Deshalb trifft der/die naive Kunstbegeisterte in solchen Kreisen auf das zunächst seltsam erscheinende Phänomen, daß die Kulturkreis-Mitglieder wenig bis überhaupt keine Ahnung von Kultur haben und sich auch nicht dafür interessieren. Gesprächsansätze in diese Richtung, die der idealistische Neuankömmling anfangs noch versuchsweise startet, versanden innerhalb von Sekunden, und man kehrt schleunigst zum Austausch von Reise- und Kauferlebnissen zurück.

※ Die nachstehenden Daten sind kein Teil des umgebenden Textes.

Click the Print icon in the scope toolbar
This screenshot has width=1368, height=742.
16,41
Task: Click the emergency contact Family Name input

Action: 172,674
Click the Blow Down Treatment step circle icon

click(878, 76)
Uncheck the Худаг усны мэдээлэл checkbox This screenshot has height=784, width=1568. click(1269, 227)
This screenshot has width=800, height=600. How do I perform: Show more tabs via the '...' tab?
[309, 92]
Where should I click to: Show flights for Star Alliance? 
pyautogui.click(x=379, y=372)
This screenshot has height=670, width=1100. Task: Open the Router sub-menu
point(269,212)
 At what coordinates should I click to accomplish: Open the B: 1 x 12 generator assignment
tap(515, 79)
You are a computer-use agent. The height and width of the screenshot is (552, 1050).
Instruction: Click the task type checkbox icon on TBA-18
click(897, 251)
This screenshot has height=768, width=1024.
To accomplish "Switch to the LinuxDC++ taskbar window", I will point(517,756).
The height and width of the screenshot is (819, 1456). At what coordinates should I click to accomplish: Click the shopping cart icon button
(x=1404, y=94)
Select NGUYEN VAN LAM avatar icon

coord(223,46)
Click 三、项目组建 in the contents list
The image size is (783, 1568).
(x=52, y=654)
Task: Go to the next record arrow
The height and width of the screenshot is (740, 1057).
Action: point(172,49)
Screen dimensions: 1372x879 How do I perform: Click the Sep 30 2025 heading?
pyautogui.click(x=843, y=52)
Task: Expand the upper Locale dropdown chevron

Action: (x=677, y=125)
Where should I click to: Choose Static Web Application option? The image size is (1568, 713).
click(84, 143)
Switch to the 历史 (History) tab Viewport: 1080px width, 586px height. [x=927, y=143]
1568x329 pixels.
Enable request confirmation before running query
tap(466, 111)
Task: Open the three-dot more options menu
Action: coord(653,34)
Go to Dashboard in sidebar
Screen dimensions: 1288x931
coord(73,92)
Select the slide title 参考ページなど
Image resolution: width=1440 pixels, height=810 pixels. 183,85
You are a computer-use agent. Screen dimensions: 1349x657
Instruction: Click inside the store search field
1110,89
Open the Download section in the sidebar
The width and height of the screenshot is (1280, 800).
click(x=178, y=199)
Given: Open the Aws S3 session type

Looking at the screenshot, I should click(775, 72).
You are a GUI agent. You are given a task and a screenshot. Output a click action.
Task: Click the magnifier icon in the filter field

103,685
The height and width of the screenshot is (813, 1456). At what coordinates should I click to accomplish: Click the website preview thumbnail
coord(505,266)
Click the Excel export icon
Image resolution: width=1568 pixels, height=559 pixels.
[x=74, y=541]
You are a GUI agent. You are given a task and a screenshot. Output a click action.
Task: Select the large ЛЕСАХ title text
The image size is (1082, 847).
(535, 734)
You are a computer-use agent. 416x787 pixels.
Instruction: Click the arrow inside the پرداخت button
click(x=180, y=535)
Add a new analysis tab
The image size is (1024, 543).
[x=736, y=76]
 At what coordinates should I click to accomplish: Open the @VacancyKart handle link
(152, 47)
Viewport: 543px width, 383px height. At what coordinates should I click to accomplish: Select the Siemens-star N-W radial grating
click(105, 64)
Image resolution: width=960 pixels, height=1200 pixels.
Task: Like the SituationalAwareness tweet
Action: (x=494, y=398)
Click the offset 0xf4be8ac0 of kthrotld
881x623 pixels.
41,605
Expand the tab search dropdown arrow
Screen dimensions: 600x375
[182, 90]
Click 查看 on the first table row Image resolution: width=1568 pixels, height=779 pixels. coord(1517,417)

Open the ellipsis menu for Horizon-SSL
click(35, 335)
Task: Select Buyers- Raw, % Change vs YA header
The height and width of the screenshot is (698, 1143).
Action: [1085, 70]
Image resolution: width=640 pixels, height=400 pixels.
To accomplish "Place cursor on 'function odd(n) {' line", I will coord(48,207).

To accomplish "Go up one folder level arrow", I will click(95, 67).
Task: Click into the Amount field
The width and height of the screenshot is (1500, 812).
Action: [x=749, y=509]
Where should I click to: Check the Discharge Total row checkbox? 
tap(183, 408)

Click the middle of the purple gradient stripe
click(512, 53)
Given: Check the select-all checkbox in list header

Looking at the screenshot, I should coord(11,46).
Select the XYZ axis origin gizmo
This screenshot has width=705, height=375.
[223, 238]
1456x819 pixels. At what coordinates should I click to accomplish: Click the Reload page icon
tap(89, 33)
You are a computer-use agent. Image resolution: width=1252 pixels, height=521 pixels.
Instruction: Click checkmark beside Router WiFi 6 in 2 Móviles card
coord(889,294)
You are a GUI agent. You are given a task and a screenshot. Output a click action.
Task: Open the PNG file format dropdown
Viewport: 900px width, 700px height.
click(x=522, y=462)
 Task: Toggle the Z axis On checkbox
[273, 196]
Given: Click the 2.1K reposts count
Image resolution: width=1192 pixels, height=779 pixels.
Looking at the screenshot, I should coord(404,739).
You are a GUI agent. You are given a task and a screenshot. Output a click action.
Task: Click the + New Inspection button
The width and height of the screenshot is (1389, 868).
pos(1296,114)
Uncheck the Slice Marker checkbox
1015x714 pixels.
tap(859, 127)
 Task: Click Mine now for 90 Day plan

Der naive Neuankömmling ist im übrigen ohnehin nicht erwünscht. Er stört das schöne Gefühl des Im-eigenen-Saft-Schwimmens, die Gemütlichkeit des vertraulichen Geschwätzes über nichts.

Damit der Naive bei den Mitgliederversammlungen keine unerwünschte Kritik während des Tagesordnungspunktes "Aussprache" üben kann, befindet sich dieser Punkt am Ende der Tagesordnung und wenige Minuten vor dem Start des zugehörigen Preisträgerkonzerts, mit dem die jungen geförderten Künstler geehrt werden.

Kleine Marginalie am Rande, die den Stil solcher Kulturkreise beleuchtet: Wenn der Kulturkreis-Vorsitzende dem Organisator der gesponsorten Konzertreihe als Dank eine Flasche Wein überreicht und dieses popelige Geschenk mit den peinlichen Worten begleitet, daß es ein "hervorragender Wein" sei, der - noch peinlicher - "fast" einem Rothschild gleichkomme, so wird hier mit huldvoller Gutsherrenarroganz eine Geschmacklosigkeit auf die nächste gestapelt, und das gegenüber einem Mann, der als einziger in diesem Kreis wirklich Ahnung von Musik hat. Aber was soll's - wes Brot ich ess, des Dank ich sing.

Über das letzte Preisträgerkonzert decke ich den Mantel gnädigen Schweigens. Nur soviel: Es wurden humorvolle Reden vorgelesen - jawohl, auch die Scherze wurden vom Blatt abgelesen -, und es wurden exotische Marimbaklänge mit Klavier kombiniert. Autsch. Gottdank konnte ich in der gleichen Woche zwei wunderbare Konzerte mit Musik hören, die diesen Namen verdient - Musik, die einem eine Ahnung gibt davon, daß der Mensch nicht nur zum Fressen und Sterben geboren wurde.

Jedenfalls ist die naive Kunstliebhaberin mal wieder ein kleines bißchen klüger geworden. Jajaja, neeneeneee.